By Adedapo Adesanya
The price of oil went up on Tuesday as supply disruptions mounted as traders expected that demand would grow if the US Federal Reserve lowers borrowing costs this week.
Brent crude futures gained 95 cents or 1.3 per cent to settle at $73.70 per barrel and the US West Texas Intermediate (WTI) grew by $1.10 or 1.6 per cent to $71.41 a barrel.
This marked both contracts’ highest settlement so far this month after a tumultuous start.
The gain had started after more than 12 per cent of crude output from the U.S. Gulf of Mexico was offline due to Hurricane Francine last week, lifting oil prices in four of the previous five sessions.
Reuters reported that prices also found support from renewed tensions in the Middle East after militant group Hezbollah promised to retaliate against Israel after fresh attacks occurred across Lebanon on Tuesday, killing at least eight people and wounding nearly 3,000 others, including fighters and Iran’s envoy to Beirut.
Prices drew support from supply disruption in Libya, where a rift between rival factions over control of the central bank has led to lower oil output and exports.
So far, talks led by the United Nations to solve the crisis in the country which is a member of the Organisation of the Petroleum Exporting Countries (OPEC) failed to reach an agreement.
However, Libyan crude exports rose three-fold last week to about 550,000 barrels per day, which is half the OPEC producer’s exports last month of over 1 million barrels per day.
Investors also hoped the US Federal Reserve’s widely anticipated rate cut could revitalize demand in the top oil-consuming nation.
There is an increasing chance that the US central bank will cut rates by 50 basis points, a move that market analysts say could soften the US currency and boost oil and other Dollar-denominated commodities.
There are also signs of improving demand in China as the country’s imports are approaching this year’s highest levels at over 11 million barrels per day this month.
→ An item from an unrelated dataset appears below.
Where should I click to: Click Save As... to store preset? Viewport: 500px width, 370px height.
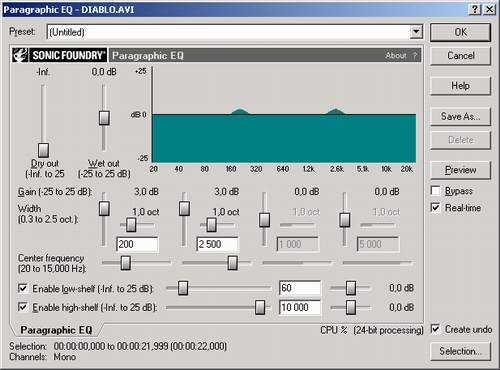point(460,116)
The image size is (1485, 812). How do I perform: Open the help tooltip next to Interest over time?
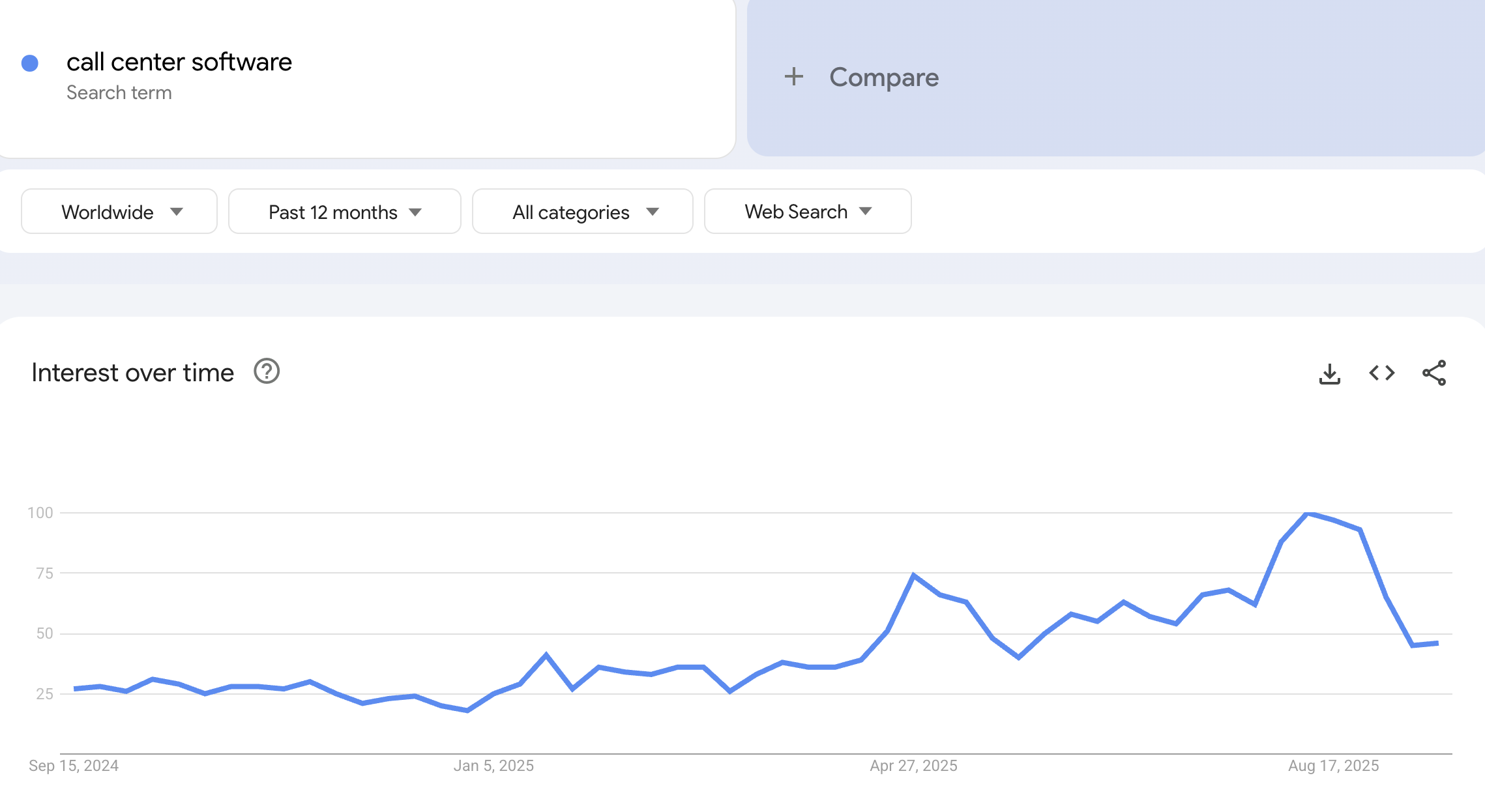point(265,372)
This is good news as a turbulent economy has heavily dented demand from the top oil importer in the past few months.
Crude oil inventories in the US rose by 1.96 million barrels for the week ending September 13, according to the American Petroleum Institute (API). Analysts had expected a 100,000-barrel drop.
For the week prior, the API reported a 2.79-million-barrel decrease in crude inventories. So far this year, crude oil inventories are 10.9 million barrels under where they were at the start of the year, according to API data.
The official data from the US Energy Information Administration (EIA) will be released later on Wednesday.